L'historien François Furet en parle comme « l’un des documents les plus forts et les plus mystérieux sur la France et son histoire »20 car il est difficile d'expliquer ces disparités. Pourtant, les travaux statistiques et cartographiques de l'historien Timothy Tackett dans La Révolution, l’Église, la France en 1986 démontrent que cette carte reproduit le clivage entre clergé réfractaire et clergé jureur opéré en juillet 1790 lors de la promulgation de la Constitution civile du clergé21. Les régions dont le clergé a majoritairement refusé cette Constitution ne sont pas directement opposées à la Révolution mais refusent l'extension et l'homogénéisation du pouvoir central, qualifiées plus tard de jacobinisme et au xixe siècle, l'Église s'est surtout voulue l'héritière des prêtres réfractaires de ces trois pôles majeurs que sont le Grand Ouest, l'Est lorrain, alsacien ou jurassien, et le rebord sud-est du Massif central, auxquels s’ajoutent des pôles secondaires dans le Nord, une partie de la Savoie et le Pays basque22. Ce sont des « régions périphériques qui jouissaient de certaines prérogatives (l'Alsace, la Lorraine et la Franche-Comté avaient appartenu au Saint-Empire romain germanique ; l'Artois et la Flandre bénéficiaient de libertés urbaines ; des parlements locaux existaient en Bretagne et dans le Languedoc)23 ». La distribution périphérique de ces régions montre qu'elles sont devenues les « paroisses chrétiennes » de la carte de Boulard21.
La carte de Tackett du partage clergé réfractaire/clergé jureur en 1790-1791 a engendré la carte de Boulard sur la pratique religieuse en 1947, les deux se révélant assez structurantes de l'histoire de France.

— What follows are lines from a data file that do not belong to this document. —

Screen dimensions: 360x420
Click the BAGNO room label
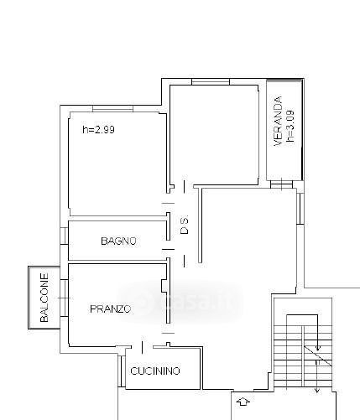point(118,241)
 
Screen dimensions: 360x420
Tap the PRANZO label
point(111,309)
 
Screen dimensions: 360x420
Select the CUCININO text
point(155,371)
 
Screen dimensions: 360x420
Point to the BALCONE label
point(44,298)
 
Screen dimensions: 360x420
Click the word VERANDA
point(278,121)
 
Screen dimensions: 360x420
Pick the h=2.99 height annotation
point(98,130)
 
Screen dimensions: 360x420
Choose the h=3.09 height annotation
point(290,127)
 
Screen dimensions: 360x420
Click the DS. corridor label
point(185,225)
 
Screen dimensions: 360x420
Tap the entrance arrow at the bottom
point(243,402)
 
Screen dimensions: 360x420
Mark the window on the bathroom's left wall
point(64,236)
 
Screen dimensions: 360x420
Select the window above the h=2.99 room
point(112,109)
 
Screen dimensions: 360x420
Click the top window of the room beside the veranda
point(211,81)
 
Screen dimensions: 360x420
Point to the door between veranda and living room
point(281,184)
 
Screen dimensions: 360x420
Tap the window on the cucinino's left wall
point(122,371)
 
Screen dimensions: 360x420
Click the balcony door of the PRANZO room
point(64,298)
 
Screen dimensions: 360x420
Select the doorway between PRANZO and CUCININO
point(142,348)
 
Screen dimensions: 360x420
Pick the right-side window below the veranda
point(300,209)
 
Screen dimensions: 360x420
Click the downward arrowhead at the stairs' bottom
point(316,391)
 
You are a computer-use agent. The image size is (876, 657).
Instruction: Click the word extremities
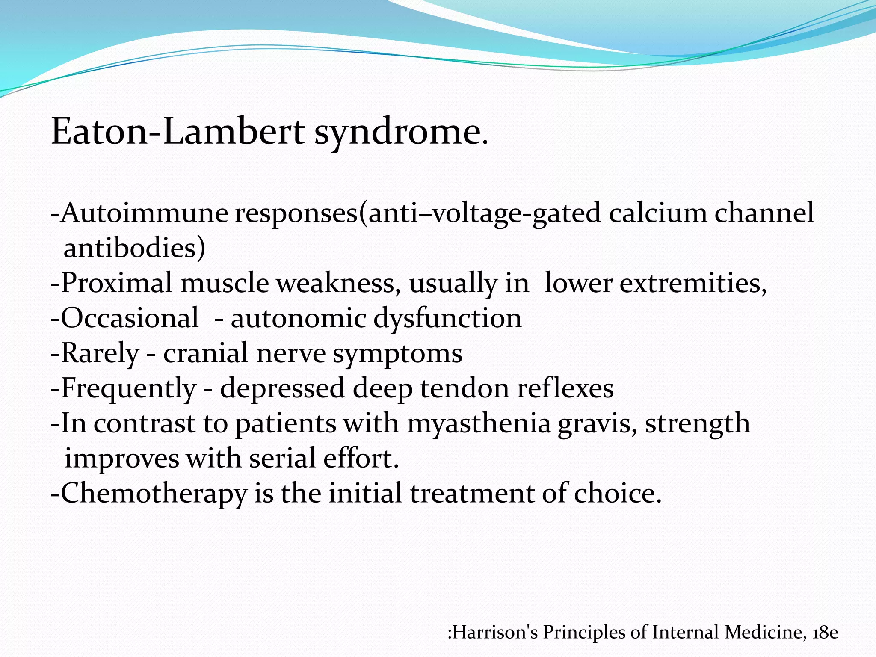(x=693, y=283)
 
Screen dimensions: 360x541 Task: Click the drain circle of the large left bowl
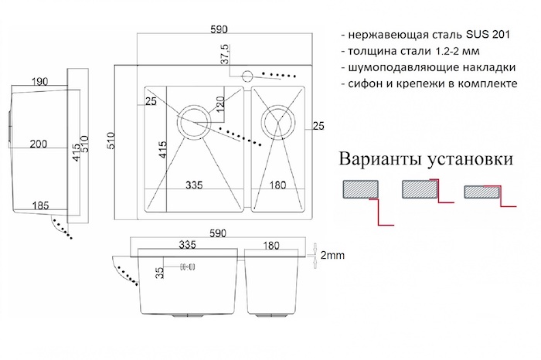pos(194,121)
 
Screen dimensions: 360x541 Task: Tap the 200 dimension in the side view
pos(39,144)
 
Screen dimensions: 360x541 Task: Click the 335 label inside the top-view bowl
pos(193,185)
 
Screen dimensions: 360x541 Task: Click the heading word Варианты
pos(378,160)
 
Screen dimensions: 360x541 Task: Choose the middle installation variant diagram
pos(422,193)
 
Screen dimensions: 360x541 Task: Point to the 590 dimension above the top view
pos(219,29)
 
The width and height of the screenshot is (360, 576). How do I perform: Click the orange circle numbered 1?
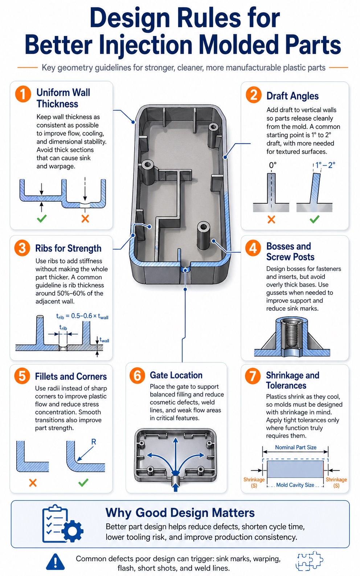(x=23, y=94)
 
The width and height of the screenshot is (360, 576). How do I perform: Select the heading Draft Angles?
(x=292, y=96)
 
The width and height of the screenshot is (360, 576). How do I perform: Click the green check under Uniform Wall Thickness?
(x=42, y=219)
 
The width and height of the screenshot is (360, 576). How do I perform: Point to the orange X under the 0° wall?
(x=271, y=219)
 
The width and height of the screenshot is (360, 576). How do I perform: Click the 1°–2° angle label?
(x=325, y=165)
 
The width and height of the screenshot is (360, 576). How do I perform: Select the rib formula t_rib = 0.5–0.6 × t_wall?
(x=82, y=316)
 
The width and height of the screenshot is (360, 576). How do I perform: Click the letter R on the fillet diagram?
(x=94, y=442)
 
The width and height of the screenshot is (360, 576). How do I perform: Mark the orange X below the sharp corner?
(x=33, y=483)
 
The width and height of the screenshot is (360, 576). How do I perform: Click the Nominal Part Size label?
(x=295, y=447)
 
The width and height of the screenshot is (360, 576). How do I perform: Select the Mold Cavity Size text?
(x=295, y=485)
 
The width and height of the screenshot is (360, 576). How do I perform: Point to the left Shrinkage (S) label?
(x=254, y=482)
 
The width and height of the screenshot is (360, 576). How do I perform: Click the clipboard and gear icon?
(x=62, y=524)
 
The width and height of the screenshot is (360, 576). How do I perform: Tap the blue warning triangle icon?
(x=55, y=562)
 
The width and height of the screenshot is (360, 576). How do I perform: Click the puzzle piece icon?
(x=309, y=561)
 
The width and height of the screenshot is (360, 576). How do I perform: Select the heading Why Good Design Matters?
(x=180, y=512)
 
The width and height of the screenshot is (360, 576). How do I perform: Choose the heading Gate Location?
(x=176, y=375)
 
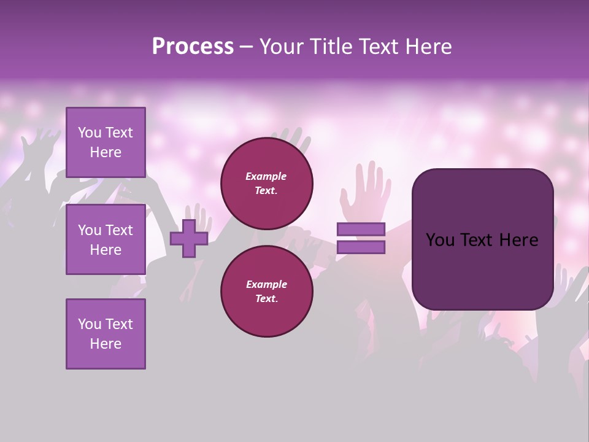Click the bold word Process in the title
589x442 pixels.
click(193, 47)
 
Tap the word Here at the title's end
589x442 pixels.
click(429, 47)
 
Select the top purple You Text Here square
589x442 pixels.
click(106, 142)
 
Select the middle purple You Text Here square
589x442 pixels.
click(106, 239)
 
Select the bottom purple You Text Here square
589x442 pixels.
click(106, 334)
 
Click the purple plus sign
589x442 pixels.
click(189, 239)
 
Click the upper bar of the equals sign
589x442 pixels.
click(361, 230)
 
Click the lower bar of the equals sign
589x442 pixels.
click(361, 247)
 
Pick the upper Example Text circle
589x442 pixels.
click(267, 183)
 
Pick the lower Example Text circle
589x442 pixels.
click(267, 291)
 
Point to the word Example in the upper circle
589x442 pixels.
click(266, 176)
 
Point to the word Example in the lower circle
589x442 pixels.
click(266, 284)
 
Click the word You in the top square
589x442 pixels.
click(90, 133)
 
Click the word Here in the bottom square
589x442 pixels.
click(106, 344)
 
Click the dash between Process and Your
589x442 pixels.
click(247, 47)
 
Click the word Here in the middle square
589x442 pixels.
click(106, 250)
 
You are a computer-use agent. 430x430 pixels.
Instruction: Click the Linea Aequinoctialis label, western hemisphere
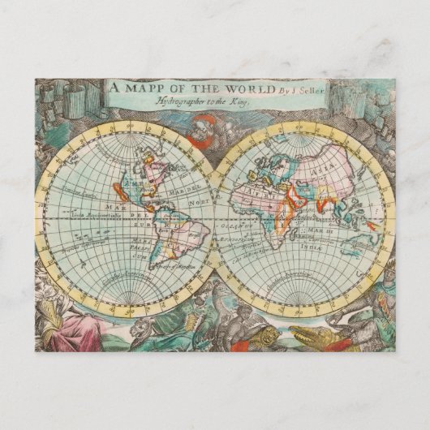(91, 213)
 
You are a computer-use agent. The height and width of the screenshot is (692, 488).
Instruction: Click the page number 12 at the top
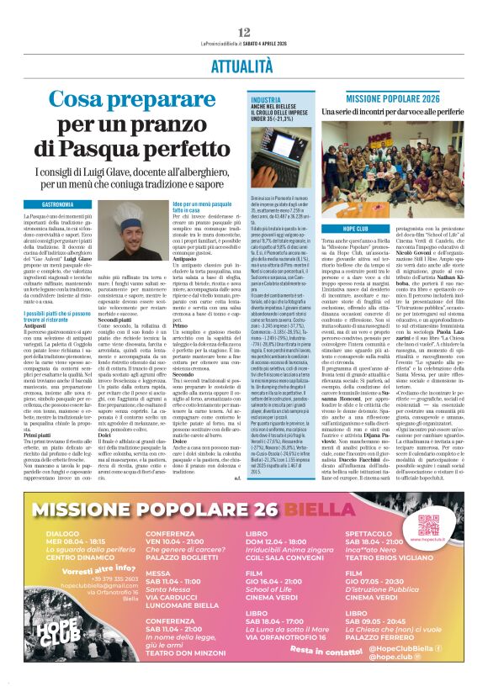click(x=244, y=32)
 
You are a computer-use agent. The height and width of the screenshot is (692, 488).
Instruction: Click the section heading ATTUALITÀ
click(x=243, y=64)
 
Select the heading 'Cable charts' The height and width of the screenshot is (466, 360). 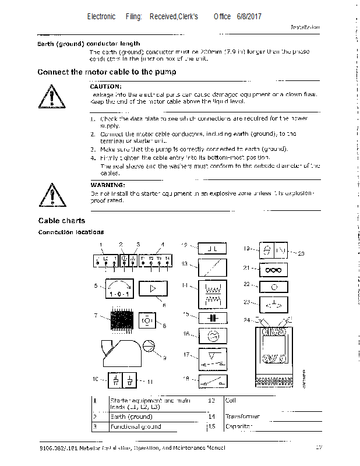coord(61,221)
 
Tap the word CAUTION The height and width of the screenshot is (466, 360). coord(105,86)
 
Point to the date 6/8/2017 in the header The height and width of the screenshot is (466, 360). coord(249,16)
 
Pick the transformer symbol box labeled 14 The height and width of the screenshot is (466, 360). coord(213,291)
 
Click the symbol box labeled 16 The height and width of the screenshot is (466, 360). coord(213,335)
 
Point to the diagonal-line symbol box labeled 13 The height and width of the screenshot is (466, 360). coord(213,268)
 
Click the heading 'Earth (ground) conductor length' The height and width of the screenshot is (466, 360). coord(89,44)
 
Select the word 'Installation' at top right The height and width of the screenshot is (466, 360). coord(305,27)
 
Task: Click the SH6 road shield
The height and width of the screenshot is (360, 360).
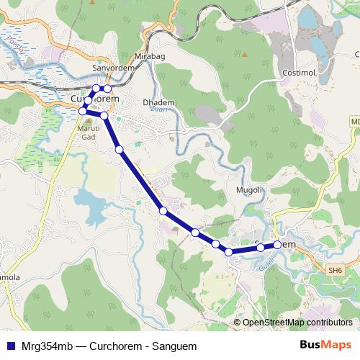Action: (x=335, y=270)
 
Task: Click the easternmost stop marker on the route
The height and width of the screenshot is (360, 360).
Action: (x=278, y=246)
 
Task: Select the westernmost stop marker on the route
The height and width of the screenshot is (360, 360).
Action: (x=83, y=111)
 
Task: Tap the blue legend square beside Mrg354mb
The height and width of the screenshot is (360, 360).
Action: (x=9, y=346)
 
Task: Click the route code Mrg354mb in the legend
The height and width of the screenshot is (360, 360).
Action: (x=45, y=346)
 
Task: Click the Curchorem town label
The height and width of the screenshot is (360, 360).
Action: (x=94, y=98)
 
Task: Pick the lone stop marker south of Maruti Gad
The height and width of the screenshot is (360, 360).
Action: (x=120, y=149)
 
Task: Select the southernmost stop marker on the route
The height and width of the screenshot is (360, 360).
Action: (x=229, y=251)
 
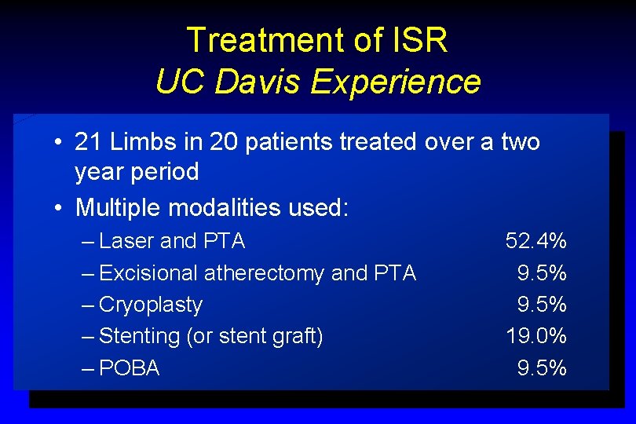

Ainsi, l'intensité de la pratique catholique et l'intensité du vote de droite a un fondement géographique24,25. Ce clivage entraîne « une géographie spirituelle et idéologique de la France qui se traduira tout au long du xixe siècle par la polarisation des factions cléricales et anti-cléricales et se prolongera dans la géographie électorale du xxe siècle jusque dans les 197026 ». Ces cartes montrent également « la forte ressemblance entre, d'une part, les variations départementales du niveau de la fécondité et du modèle de nuptialité et, d'autre part, la géographie de la sécularisation27 ».